教授クラスの女性研究者があまりに少ないことは、科学報道に携わる中でずっと気にかかっていた。
東北大学の梅津理恵教授(当時は准教授)が2019年、優れた女性科学者に贈られる猿橋賞の受賞会見で「正直なところ、女性の後輩にこういう道(研究職)を100%の気持ちで勧めるのはためらわれる」と述べたのを知った時、事態の深刻さを改めて認識した。女性研究者が少ないのは自由な選択の結果ではない。研究を続けにくい環境のせいなのだ。
男女共同参画白書によると、大学や企業、公的機関などで働く日本の女性研究者の割合は17.5%(2021年3月現在)。OECD諸国の多くの国が30%を上回る中、とりわけ低い数字だ。特に工学と理学での低さが際立っている。

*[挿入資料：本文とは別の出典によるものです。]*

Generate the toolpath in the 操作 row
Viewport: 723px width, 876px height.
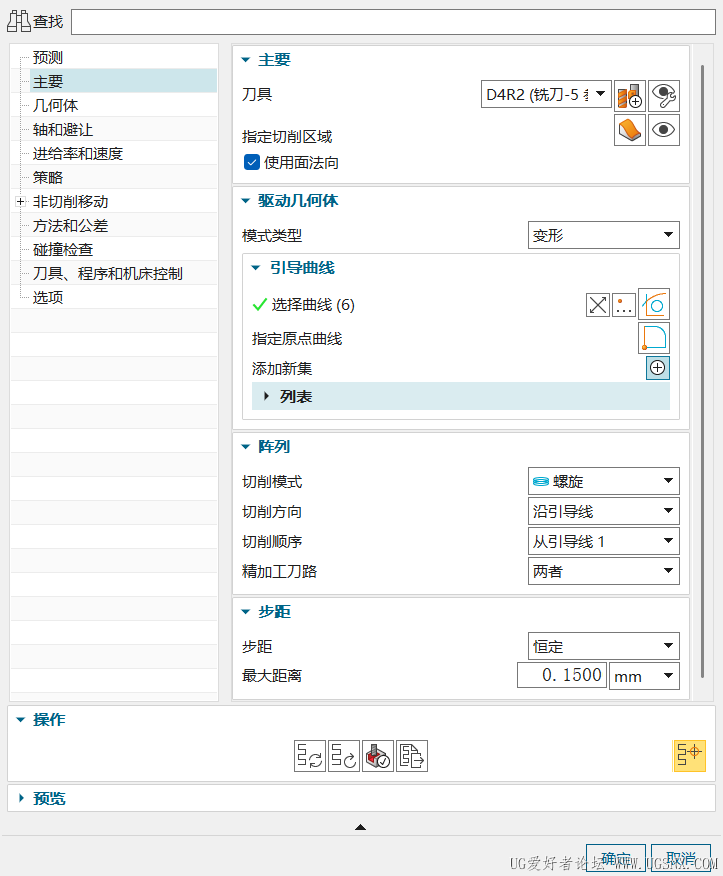pos(308,756)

大学では企業に比べ女性の比率が高いものの、問題なのは職位が上がるほど割合が低くなっていくことだ。例えば理学では、助手こそ女性が36.2%を占めるが、助教16.4%、講師16%、准教授10.4%と減っていき、教授等(副学長、学長を含む)になると6.2%だ。工学の教授等はわずか3.7%(いずれも19年度)。女性研究者にとって大学で「生き残る」のがいかに難しいことかがよくわかる。

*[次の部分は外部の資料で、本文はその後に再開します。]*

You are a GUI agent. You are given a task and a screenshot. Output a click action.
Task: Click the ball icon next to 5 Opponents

上位職ほど女性が少なくなる現象は米国など海外でも見られ、「リーキー・パイプ(水漏れパイプ)」と呼ばれる。だが女性の母数が少ない日本では、教授の少なさがより際立つ。
前述の梅津教授も、東北大学金属材料研究所の100年以上の歴史で初の女性教授だ。29歳で結婚し、現在は高校生と大学生の3人の子を産み育てながら研究を続けてきた。出産・育児は、博士号を取り立ての若手研究者として業績を積んでいく時期と重なった。「男性が研究に邁進しているのに、自分は一定の時間を家事と育児に割かなければならない。100%の力を向けられずに研究を続けていいのかと、いつも負い目を感じていた」と当時を振り返る。
それでも梅津教授は「自分は恵まれていた」と語る。家族の理解やサポートがあった上に、生活の拠点を変えずに仕事を続けてこられたからだ。育児や親の介護、単身赴任などの事情で、多くの女性が研究を断念するのを見聞きしてきたという。